Suivi des contaminants organiques présents dans les eaux usées brutes de l'agglomération parisienne par analyse ciblée et non-ciblée : de la mesure des concentrations à l'exposition environnementale

BERNIER-TURPIN Gauthier 2025

L’épidémiologie basée sur les eaux usées (WBE, Wastewater-Based Epidemiology) repose sur l’hypothèse d’un lien quantitatif entre les concentrations de contaminants (considérés comme des traceurs) mesurées dans les matières excrétées et les usages réalisés par la population raccordée au réseau d’assainissement. Cette approche permet d’évaluer les aspects quantitatifs et temporels sur une large gamme de traceurs, offrant ainsi un outil pour caractériser les dynamiques de consommation à l’échelle de la ville. L’objectif principal de ce travail était de développer un observatoire des pratiques de consommation à l’échelle de l’agglomération parisienne à partir d’eaux usées collectées sur la station d’épuration de Seine-Centre, jugée représentative des effluents parisiens.

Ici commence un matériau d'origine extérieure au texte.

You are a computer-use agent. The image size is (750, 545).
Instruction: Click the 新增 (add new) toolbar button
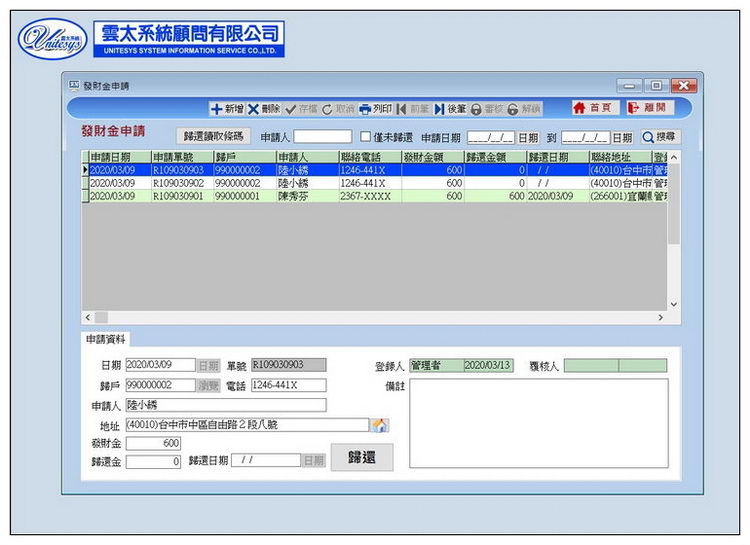pyautogui.click(x=226, y=109)
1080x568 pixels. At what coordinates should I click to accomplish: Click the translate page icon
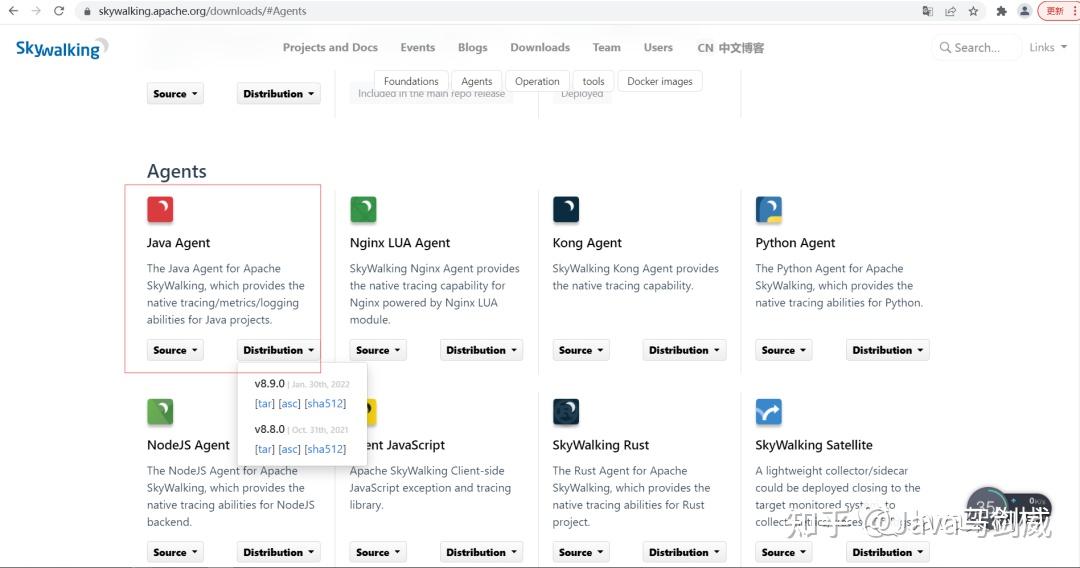pyautogui.click(x=928, y=11)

Cet objectif a nécessité la mise en place d’un protocole analytique robuste, élaboré en combinant extraction en phase solide (SPE) et analyse LC-MS/MS, et optimisé pour être compatible avec des investigations complémentaires en spectrométrie de masse haute résolution (HRMS). Les échantillons d’eau usée, collectés sur deux ans à une fréquence bi-hebdomadaire, ont permis l’étude des variations hebdomadaires et saisonnières des usages. D’autres développements ont été menés afin d’améliorer l’interprétation des résultats.

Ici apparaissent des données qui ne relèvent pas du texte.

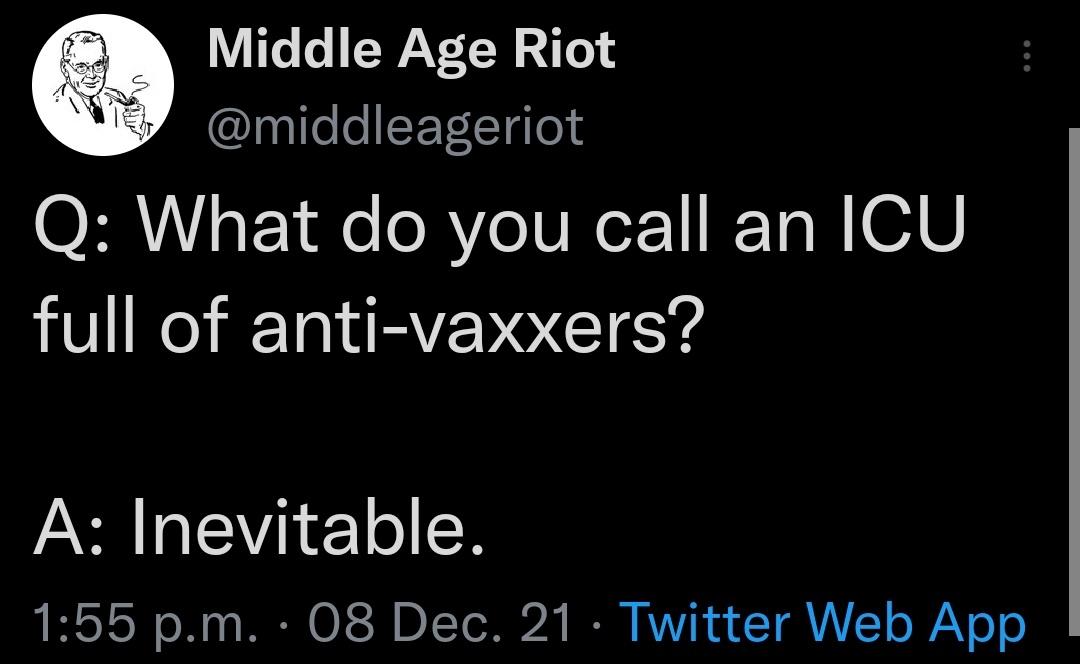Open the three-dot more options menu

pyautogui.click(x=1026, y=57)
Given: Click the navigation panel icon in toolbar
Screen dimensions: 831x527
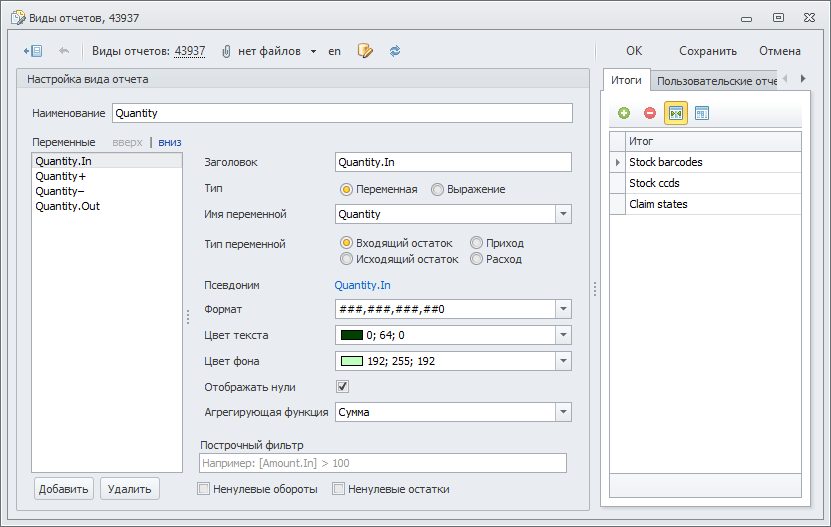Looking at the screenshot, I should click(x=32, y=51).
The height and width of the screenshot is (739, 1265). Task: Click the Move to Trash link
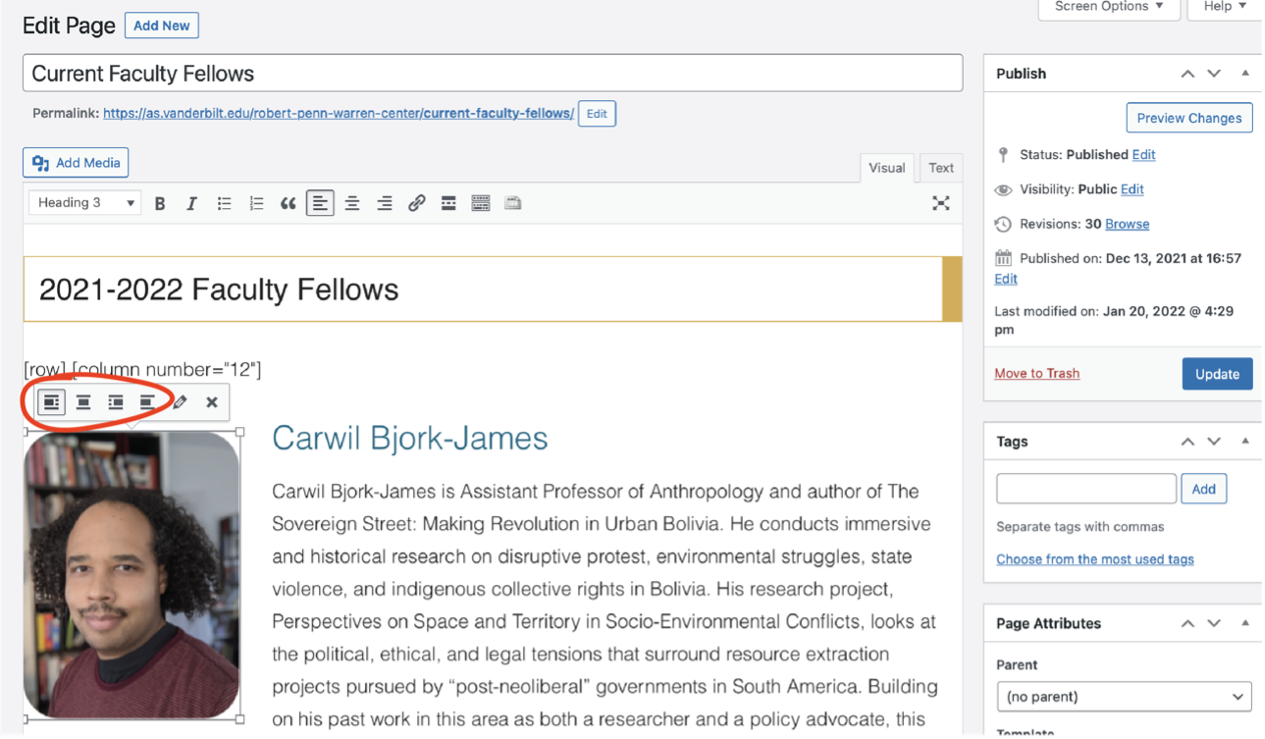[1037, 373]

La prise en compte d’une population dynamique, estimée à partir de paramètres hydrochimiques, a notamment permis une meilleure représentation des fluctuations réelles de la population contributive sur la zone de collecte (mobilité pendulaire, congés, etc.) y compris lors d’épisodes pluvieux. Ce travail a permis de mettre en évidence la contribution parfois significative de la fraction particulaire aux flux mesurés, soulignant la nécessité d’intégrer la phase solide dans l’estimation des usages rapportés. Nos résultats ont révélé une diversité de dynamiques, ces dernières étant inhérentes à la nature des composés. La majorité des substances à usage récréatif présentent des hausses marquées durant le week-end et les périodes festives. Toutefois certaines, comme le cannabis, par ailleurs grandement majoritaire vis-à-vis des autres usages du même type, s’inscrivent dans un schéma de consommation quotidien.

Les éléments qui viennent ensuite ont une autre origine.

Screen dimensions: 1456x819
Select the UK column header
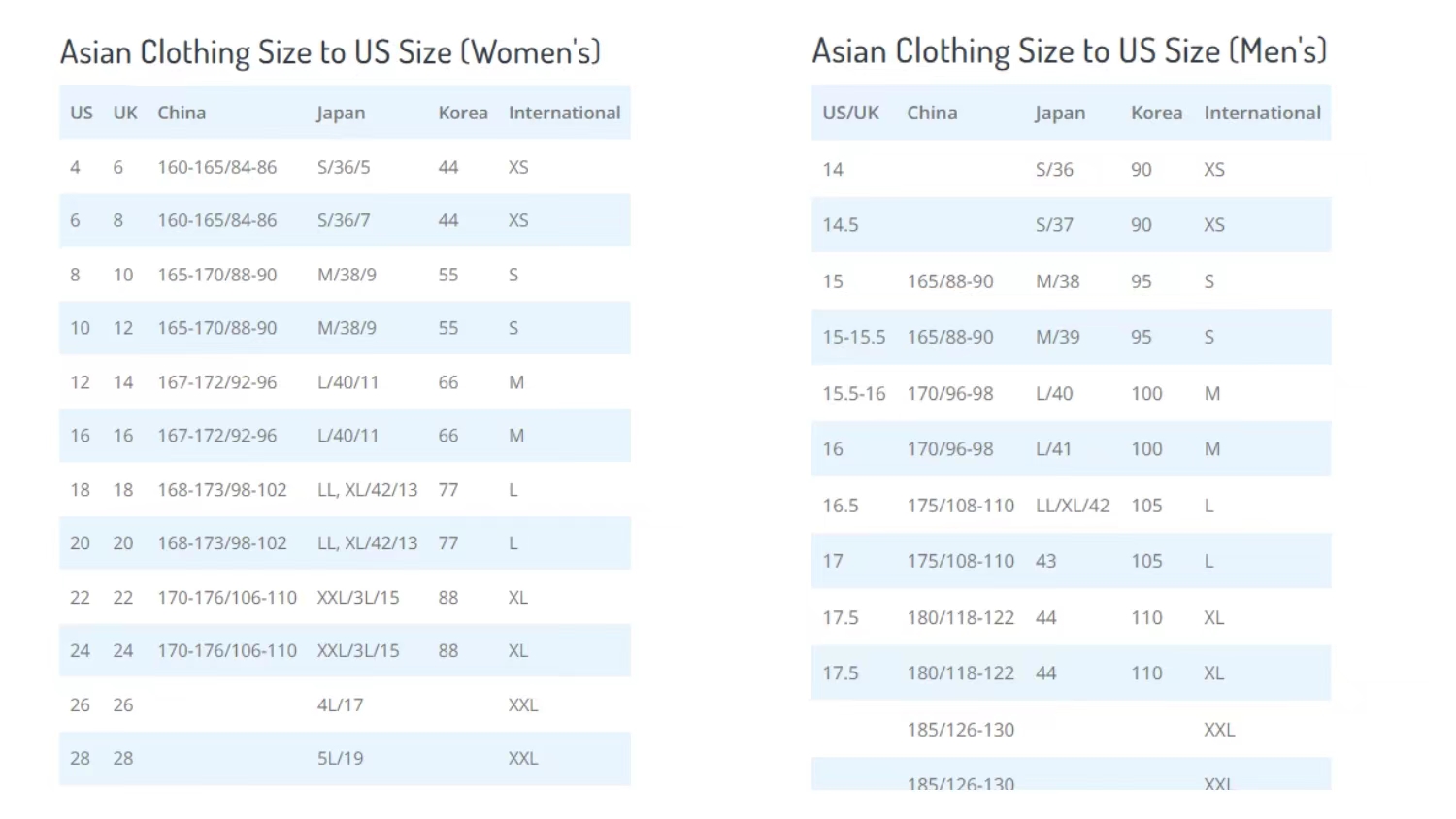click(x=124, y=113)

Les dynamiques observées sur les produits pharmaceutiques reflètent plutôt des tendances liées à la nature de la pathologie (maladies chroniques ou médication ponctuelle) et au mode de délivrance, avec notamment une mise en évidence de l’automédication pour certaines spécialités en vente libre. L’analyse HRMS a permis d’élargir le spectre de nos observations, en identifiant à la fois des  rejets directs de certains composés pharmaceutiques, ainsi que des marqueurs émergents, tels que le répulsif anti-moustique DEET, dont la présence suit une dynamique estivale marquée. Enfin, la mise en relation de la consommation d’antihistaminiques avec les périodes de pollinisation a permis d’explorer le lien entre exposition environnementale et réponse thérapeutique. En effet, une variabilité saisonnière marquée a été observée, principalement corrélée à la pollinisation des graminées, alors que la présence d’un niveau de base tout au long de l’année témoigne de la prévalence des rhinites allergiques pérennes (acariens, animaux domestiques).